--- begin Material ---

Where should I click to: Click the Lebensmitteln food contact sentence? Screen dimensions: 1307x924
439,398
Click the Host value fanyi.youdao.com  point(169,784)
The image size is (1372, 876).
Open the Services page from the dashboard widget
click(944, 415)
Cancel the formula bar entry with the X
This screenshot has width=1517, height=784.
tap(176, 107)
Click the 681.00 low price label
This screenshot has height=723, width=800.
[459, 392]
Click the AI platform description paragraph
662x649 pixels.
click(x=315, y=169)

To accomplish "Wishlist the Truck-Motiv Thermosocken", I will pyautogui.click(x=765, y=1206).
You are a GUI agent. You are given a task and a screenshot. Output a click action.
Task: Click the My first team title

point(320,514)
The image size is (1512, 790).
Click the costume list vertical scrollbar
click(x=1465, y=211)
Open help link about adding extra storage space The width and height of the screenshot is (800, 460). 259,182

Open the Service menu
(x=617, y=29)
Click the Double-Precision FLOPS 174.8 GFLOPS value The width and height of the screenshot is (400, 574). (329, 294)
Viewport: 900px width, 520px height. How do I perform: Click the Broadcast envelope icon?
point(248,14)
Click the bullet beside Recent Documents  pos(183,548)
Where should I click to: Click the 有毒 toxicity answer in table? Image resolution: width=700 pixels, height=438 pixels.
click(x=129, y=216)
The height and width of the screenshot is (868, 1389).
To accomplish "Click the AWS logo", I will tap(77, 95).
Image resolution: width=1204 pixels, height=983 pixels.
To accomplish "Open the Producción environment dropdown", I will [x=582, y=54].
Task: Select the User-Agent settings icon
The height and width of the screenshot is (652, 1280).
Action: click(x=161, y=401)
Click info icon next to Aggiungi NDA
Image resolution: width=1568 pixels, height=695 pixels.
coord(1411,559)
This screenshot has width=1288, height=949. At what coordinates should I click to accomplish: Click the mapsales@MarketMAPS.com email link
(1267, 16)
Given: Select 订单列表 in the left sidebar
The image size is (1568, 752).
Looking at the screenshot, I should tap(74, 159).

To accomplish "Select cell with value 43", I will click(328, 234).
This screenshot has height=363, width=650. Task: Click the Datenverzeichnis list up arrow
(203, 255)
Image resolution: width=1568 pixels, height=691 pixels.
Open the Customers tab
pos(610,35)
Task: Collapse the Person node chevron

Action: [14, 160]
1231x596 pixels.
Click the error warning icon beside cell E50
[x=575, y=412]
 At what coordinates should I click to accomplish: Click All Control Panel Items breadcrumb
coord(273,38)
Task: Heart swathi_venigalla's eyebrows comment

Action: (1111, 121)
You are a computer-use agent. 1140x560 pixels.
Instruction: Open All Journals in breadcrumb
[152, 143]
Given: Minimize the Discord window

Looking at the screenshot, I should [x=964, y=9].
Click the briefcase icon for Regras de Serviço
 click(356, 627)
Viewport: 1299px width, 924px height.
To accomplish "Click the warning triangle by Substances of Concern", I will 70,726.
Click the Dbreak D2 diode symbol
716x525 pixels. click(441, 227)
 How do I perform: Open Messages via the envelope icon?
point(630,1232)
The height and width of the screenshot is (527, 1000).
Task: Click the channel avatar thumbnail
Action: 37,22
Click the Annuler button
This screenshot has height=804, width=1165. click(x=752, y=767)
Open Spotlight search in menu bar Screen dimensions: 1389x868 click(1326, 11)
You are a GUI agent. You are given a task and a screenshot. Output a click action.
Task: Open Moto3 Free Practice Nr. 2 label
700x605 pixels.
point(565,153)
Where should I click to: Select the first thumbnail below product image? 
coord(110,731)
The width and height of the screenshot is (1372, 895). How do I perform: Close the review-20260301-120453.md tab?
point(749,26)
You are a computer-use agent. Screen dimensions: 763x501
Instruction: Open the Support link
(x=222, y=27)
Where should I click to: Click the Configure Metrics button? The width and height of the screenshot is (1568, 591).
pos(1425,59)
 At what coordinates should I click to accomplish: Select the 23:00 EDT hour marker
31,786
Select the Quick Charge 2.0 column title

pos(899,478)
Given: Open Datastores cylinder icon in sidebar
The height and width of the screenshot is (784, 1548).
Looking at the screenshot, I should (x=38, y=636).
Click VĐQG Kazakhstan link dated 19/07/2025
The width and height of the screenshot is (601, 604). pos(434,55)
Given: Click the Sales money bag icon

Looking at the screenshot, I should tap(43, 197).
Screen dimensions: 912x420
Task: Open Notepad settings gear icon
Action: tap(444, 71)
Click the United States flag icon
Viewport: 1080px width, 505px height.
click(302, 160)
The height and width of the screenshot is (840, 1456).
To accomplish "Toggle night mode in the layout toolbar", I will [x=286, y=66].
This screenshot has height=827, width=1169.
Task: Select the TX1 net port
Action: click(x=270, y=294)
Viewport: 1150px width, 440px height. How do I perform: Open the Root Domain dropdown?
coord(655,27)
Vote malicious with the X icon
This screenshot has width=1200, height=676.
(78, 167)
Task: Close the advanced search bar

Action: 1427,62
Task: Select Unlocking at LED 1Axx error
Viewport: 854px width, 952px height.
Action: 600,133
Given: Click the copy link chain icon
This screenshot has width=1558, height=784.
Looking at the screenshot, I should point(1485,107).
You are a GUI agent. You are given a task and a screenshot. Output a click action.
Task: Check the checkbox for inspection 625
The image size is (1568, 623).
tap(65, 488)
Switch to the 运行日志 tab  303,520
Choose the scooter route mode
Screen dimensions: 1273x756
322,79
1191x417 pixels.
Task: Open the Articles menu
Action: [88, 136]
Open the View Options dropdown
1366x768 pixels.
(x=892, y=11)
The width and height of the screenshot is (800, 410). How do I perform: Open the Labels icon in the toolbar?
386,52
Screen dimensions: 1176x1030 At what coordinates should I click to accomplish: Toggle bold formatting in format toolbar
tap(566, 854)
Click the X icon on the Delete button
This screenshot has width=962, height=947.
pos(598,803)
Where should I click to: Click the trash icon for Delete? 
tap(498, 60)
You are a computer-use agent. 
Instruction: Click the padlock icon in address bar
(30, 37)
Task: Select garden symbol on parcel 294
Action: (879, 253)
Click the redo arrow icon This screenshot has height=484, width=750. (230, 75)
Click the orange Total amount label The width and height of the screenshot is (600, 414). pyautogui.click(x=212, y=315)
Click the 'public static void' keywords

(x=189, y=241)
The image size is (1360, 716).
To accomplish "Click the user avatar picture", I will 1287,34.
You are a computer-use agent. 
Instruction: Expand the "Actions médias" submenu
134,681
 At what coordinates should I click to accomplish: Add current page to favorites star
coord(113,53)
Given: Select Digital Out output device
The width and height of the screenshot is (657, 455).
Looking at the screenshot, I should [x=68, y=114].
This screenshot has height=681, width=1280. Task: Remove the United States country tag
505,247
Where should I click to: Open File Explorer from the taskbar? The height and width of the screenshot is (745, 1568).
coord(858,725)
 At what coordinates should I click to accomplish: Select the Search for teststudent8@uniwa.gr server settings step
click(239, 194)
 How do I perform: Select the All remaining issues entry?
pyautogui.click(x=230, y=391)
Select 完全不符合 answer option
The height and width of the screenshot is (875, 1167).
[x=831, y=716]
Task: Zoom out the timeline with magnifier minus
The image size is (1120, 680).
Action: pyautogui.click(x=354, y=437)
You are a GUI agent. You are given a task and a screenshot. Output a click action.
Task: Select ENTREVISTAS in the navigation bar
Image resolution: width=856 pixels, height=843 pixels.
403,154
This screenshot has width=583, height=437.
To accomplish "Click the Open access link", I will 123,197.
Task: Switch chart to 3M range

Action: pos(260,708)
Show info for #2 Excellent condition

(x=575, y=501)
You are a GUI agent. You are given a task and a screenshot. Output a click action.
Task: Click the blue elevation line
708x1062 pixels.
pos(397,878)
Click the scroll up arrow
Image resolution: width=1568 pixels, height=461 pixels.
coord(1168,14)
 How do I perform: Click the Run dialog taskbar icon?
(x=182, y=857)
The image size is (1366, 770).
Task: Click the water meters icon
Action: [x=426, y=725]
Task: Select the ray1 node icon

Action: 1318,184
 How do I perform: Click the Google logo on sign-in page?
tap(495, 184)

--- end Material ---

Request »
Starting at the row that has "The width and height of the screenshot is (800, 410)." and stopping after the row that has "Click the redo", write out only those rows, substituting "lock" for "padlock" and leaving everything else unchanged.

Problem solution »
The width and height of the screenshot is (800, 410). How do I perform: Open the Labels icon in the toolbar?
386,52
Screen dimensions: 1176x1030 At what coordinates should I click to accomplish: Toggle bold formatting in format toolbar
tap(566, 854)
Click the X icon on the Delete button
This screenshot has width=962, height=947.
pos(598,803)
Where should I click to: Click the trash icon for Delete? 
tap(498, 60)
You are a computer-use agent. 
Instruction: Click the lock icon in address bar
(30, 37)
Task: Select garden symbol on parcel 294
Action: (879, 253)
Click the redo arrow icon This screenshot has height=484, width=750. (230, 75)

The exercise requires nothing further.